PASSAGE GIVEN:
## Start

The most common form of dilution protection is the right to invest more cash
in future rounds pro-rata. (So you can pay to stop being diluted.) That you
_might_ be able to get if you hold shares, but you're going to need to pay
cash at each round to avoid dilution. You won't realistically be able to get
it as an option holder in the employee option pool, and as a non-accredited
person (by the meaning of CFR Title 17.II§230.501), I'm not sure of the
legality of investing cash to protect existing holdings from dilution. (I'm
not saying it's not legal; I'm just not sure as I meet at least one of those
tests.)

As both an employee of startups (in the past) and an angel investor
(dabbler/dilettante), I can see both sides, but when I contemplate writing a
check to "2 founders, an idea, and a powerpoint deck", you can imagine that
many provisions of convertible/venture debt exist to make that make a tiny bit
more sense and provide some limited downside protection for the "indefinitely
horizontal" company trajectory.

## End

WORK TO COMPLETE:
• A. Answer each question from the passage on dilution protection.
(i) What does the passage call the most common form of dilution protection?
(ii) Which regulation does it cite for the meaning of "non-accredited"?
(iii) In what two roles has the writer been involved with startups?
• B. Extend the passage on dilution protection with a further paragraph that follows on from its final sentence.

DATA SECTION:
## Start

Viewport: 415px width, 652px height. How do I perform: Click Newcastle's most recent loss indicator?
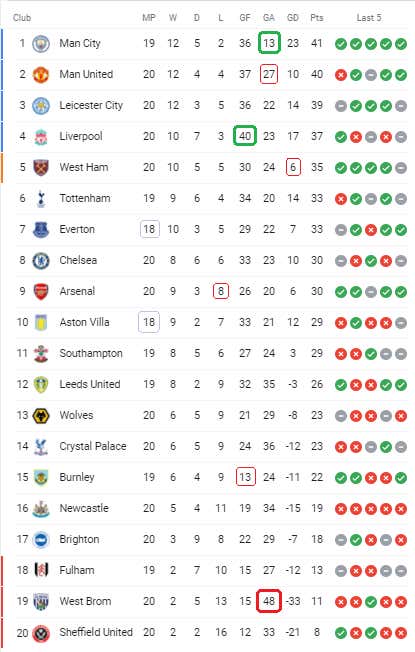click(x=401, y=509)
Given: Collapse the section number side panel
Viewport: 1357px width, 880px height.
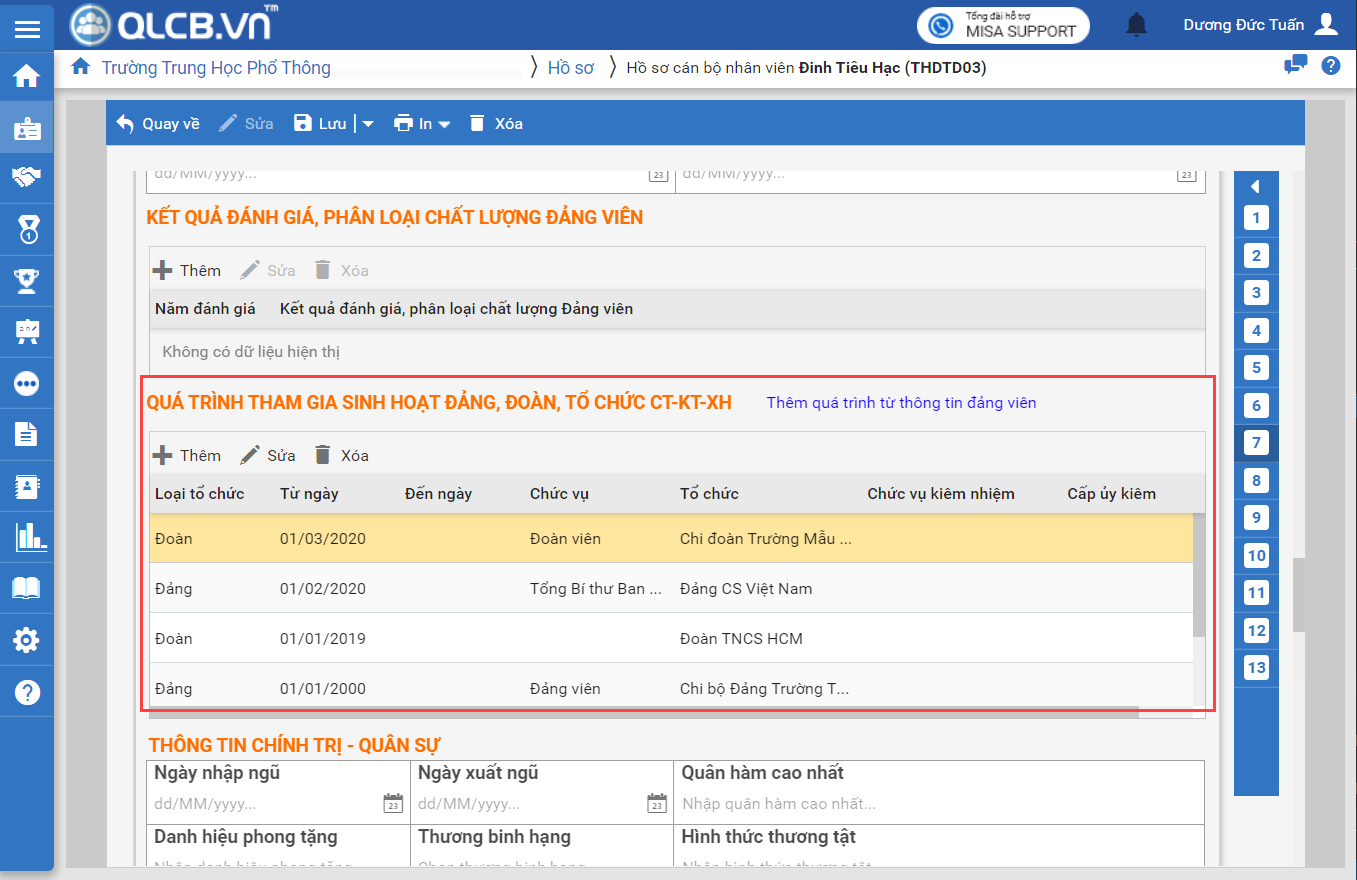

## End

THE REPLIES:
• A.
(i) The right to invest more cash in future rounds pro-rata.
(ii) CFR Title 17.II§230.501.
(iii) As an employee of startups in the past and as an angel investor.

• B.
Once I invest, I have very limited input into how the CEO runs the company,
but I'd advise a CEO to pass on a mid or late stage employee who is too much
of a troublemaker about their options terms. Realistically, the company should
not be negotiating and drafting custom options terms per employee and an
employee who demands such is probably a better fit for someplace else. Quite
literally, the terms of the company option plan are (often) set and modifying
them is nowhere near the same as giving a signing bonus, flexible hours, a few
extra vacation days, work from home on Wednesdays, or a different salary/bonus
amount.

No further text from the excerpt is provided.